Engineering Contradictions & Design Principles
Engineering Contradiction Analysis
1Reliability
If the number of episode detections by ICD increases, then the diagnostic capability and monitoring coverage improve, but the time required for clinician review increases significantly
Solution Approach 1:
An automated post-processing system acts as an intermediary between the ICD device and the clinician. This system automatically retrieves stored episodes from the ICD, classifies them using multiple algorithms (morphology analysis, A/V ratio determination, abrupt onset detection), and presents only the most relevant episodes to the clinician, thereby filtering out false alarms and reducing review time while maintaining detection accuracy
Solution Approach 2:
The manual mechanical review process by clinicians is replaced with an automated computational system that uses electronic algorithms to analyze episode data.

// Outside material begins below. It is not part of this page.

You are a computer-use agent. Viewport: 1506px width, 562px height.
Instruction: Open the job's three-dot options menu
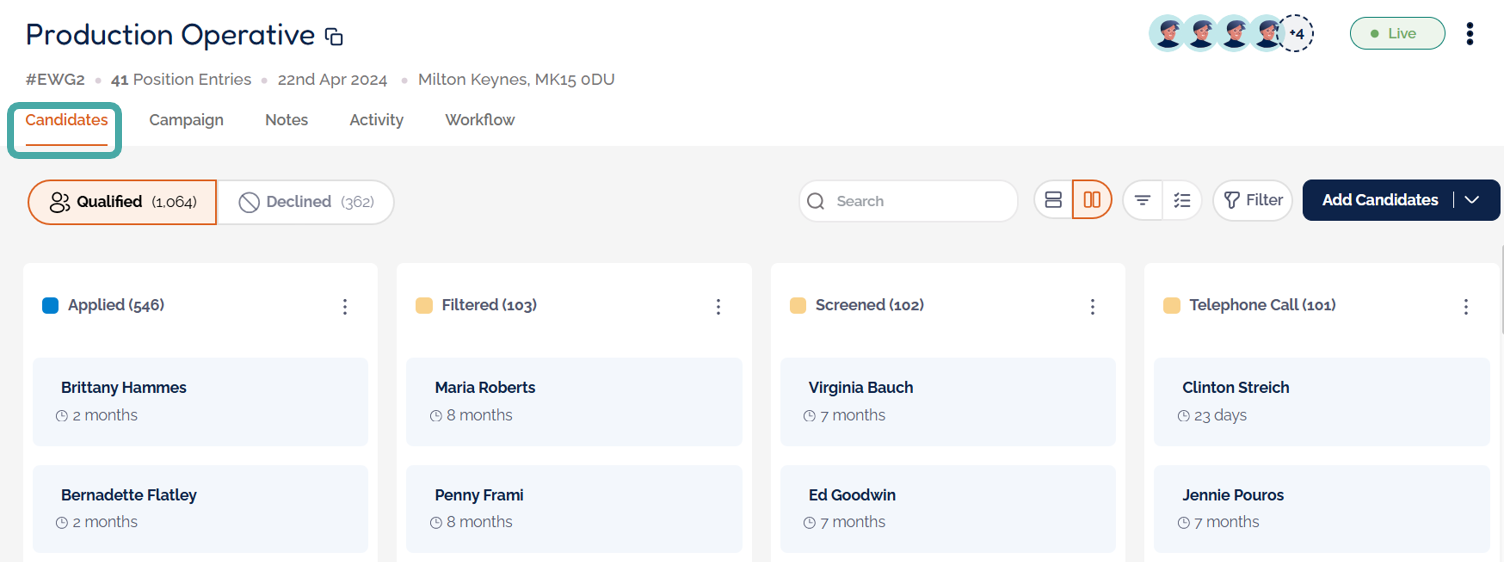tap(1469, 34)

The system employs template matching, signal processing, and classification algorithms to automatically evaluate episodes, substituting the manual mechanical review with an automated electronic assessment process
2Measurement precision
If clinicians manually review all detected episodes with expert knowledge, then classification accuracy improves, but the availability of expert clinicians decreases as the patient population increases
Solution Approach 1:
The system enables self-service automated classification of episodes using multiple independent algorithms that evaluate different aspects of the episode data (morphology, A/V ratio, abrupt onset). These algorithms work autonomously to classify episodes without requiring continuous expert clinician intervention, allowing the system to process episodes independently and present only uncertain or complex cases for human review
Solution Approach 2:
The post-processing system performs multiple functions within a single integrated platform: it retrieves data from the ICD, applies multiple classification algorithms simultaneously (morphology analysis, A/V ratio determination, abrupt onset detection), generates comprehensive reports, and assists clinicians in decision-making. This multi-functional system replaces the need for multiple specialized review processes
3Loss of time
If automated algorithms are used to classify episodes, then clinician review time decreases, but the risk of misclassification increases without expert oversight
Solution Approach 1:
The classification process is segmented into multiple independent algorithmic components, each evaluating different characteristics of the episode (morphology features, A/V ratio metrics, abrupt onset patterns). By dividing the classification task into separate analytical segments rather than relying on a single algorithm, the system achieves more reliable and comprehensive episode characterization
Solution Approach 2:
The system incorporates feedback mechanisms where classification results from multiple algorithms are integrated and evaluated. The post-processing system provides feedback to clinicians about the confidence levels of automated classifications and presents episodes that require human expert review, creating a feedback loop that maintains reliability while reducing routine review time
Data Source
AI summary
A method and system for post-processing of sensing data associated with identification of a cardiac event by a medical device that includes transmitting a plurality of stored sensing data generated by the medical device to an access device, the stored sensing data including sensed atrial events and sensed ventricular events. The access device determines, in response to the transmitted data, instances where the medical device identified a cardiac event being detected in response to the sensing data, and generates a template in response to correlated morphologies of adjacent intervals prior to a detection interval corresponding to the cardiac being identified as the cardiac event and a morphology of the detection interval.